Since initiation of funding, each site has met monthly through joint meetings between staff (social workers, clinicians and Support for Families and project directors) to discuss implementation and how to effectively integrate the community agency into a working pediatric clinic structure. This has been a very productive endeavor as we integrate our transition coordinator into the clinic and have them actively engage in the patient care process. For the first three months we have implemented the pilot materials with families. Thus far we have worked with approximately 8 families to test the intake forms and assess individual needs of clients. We will finalize our survey form before full implementation this fall. We completed hiring of a permanent transition coordinator. The coordinator is a fluent in English and Spanish and a mother of an older child with special health care need, who is trained in nursing. We then plan to start assessments of children identified by our social workers and clinicians to address the transition and family needs of qualified youth. We have created the physical location for materials so that all children in both clinics can get resources and references normally only available at our community partner site. Finally, staff and residents have been notified of the program and are getting information about the various community programs available to families to enhance the educational experience to residents in how they can assist their CSHCN. Coordination Family Voices: They are our primary liaison between the different services and providers. San Francisco CCS (Title V). Dr. David Hayashida is on our advisory board and an active participant with assisting our patients with title V. We are also working with our State Title V agency. San Francisco Unified School District: coordinating with schools. San Francisco Department of Public Health: linking youth with programs.

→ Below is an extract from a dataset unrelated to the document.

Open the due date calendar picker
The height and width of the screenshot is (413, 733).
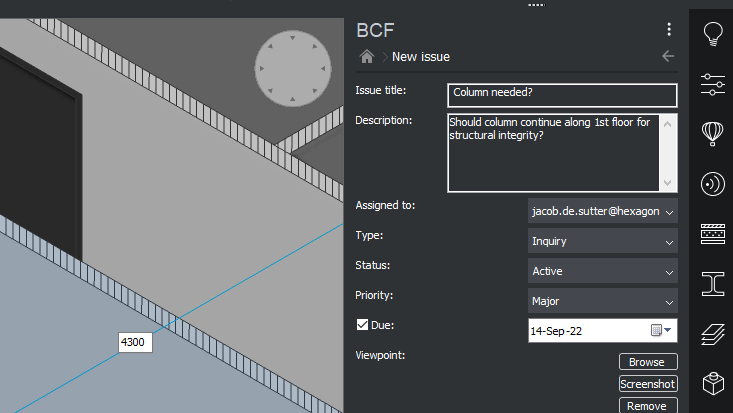(x=661, y=330)
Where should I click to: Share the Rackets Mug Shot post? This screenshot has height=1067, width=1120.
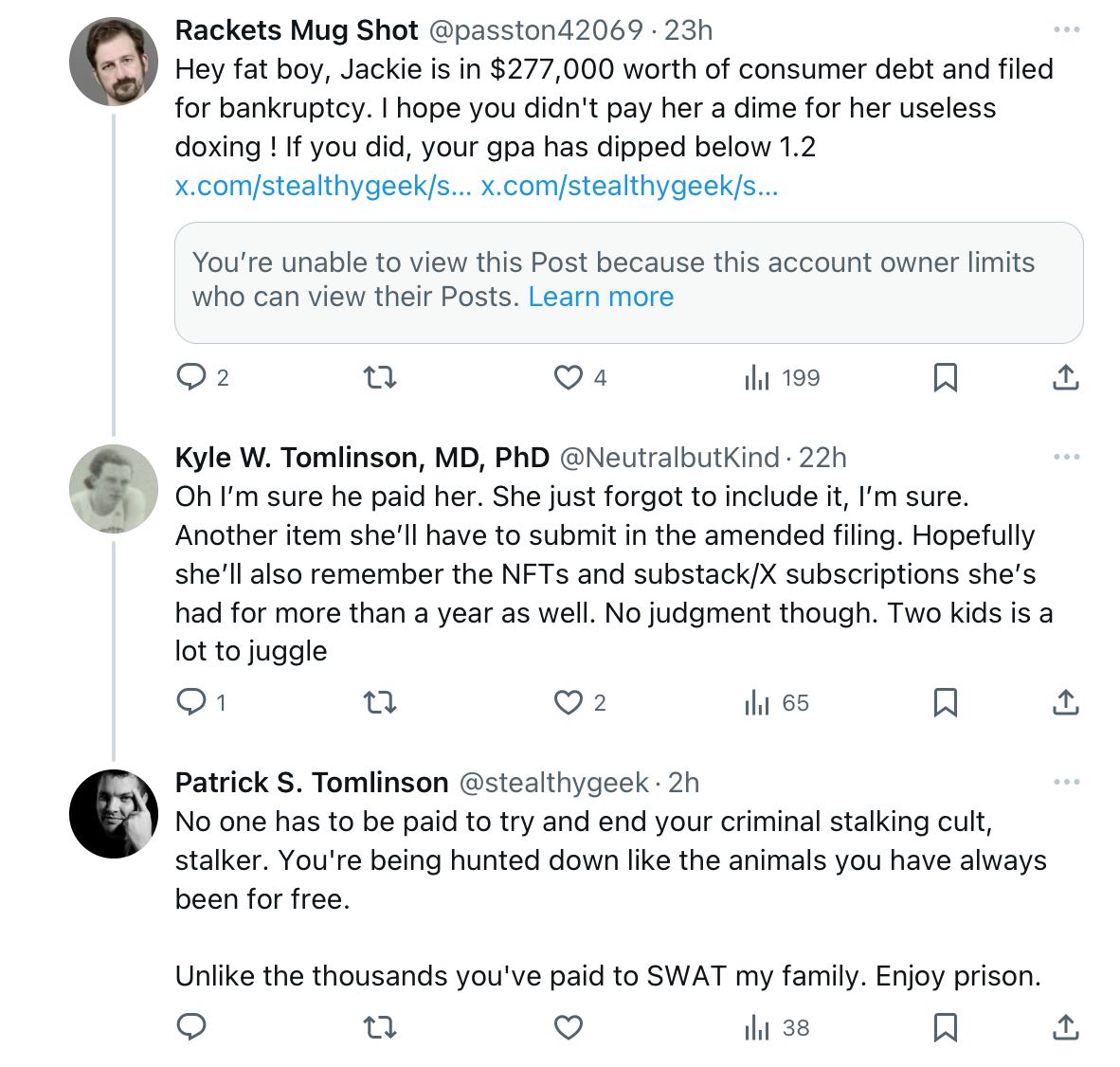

Implementation procedures are part of a Plan-Do-Study-Act Framework. We are currently pilot testing materials. We will then be performing a baseline transition assessment survey. This survey will be performed yearly through the program. Success will be ascertained by whether or not transition discussions and plans are generated.
Experience to Date:
In addition to our "transition services" our transition coordinator also provided general community family supports for CSHCN for 53 families, assisting families with social services and knowledge about supporting the family and children. This is not part of our formal report as we do not measure non-transition aged youth. Year two has been focused on expanding the transition materials that families need and to also generate a more "curriculum" based transition information guide for families. Dr. Whittle has incorporated the transition coordinator experience and is finalizing the learning module on transitions as part of the developmental pediatrics rotation. This Includes health care transition as a topic or sub-topic in the resident continuity clinic talks, which are provided before the start of resident clinic every day. For example, the topic for one week in December is on Children with Trisomy 21; this "talk" can include introduction of the process of health care transition to residents Dr. John Takayama has also started a pilot "continuity clinic for children with special health care needs" with one third-year pediatric resident; half of her clinics are dedicated to see CYSHCN with special social work and preceptor (Dr. Takayama) support and supervision which also works with the transition coordinator.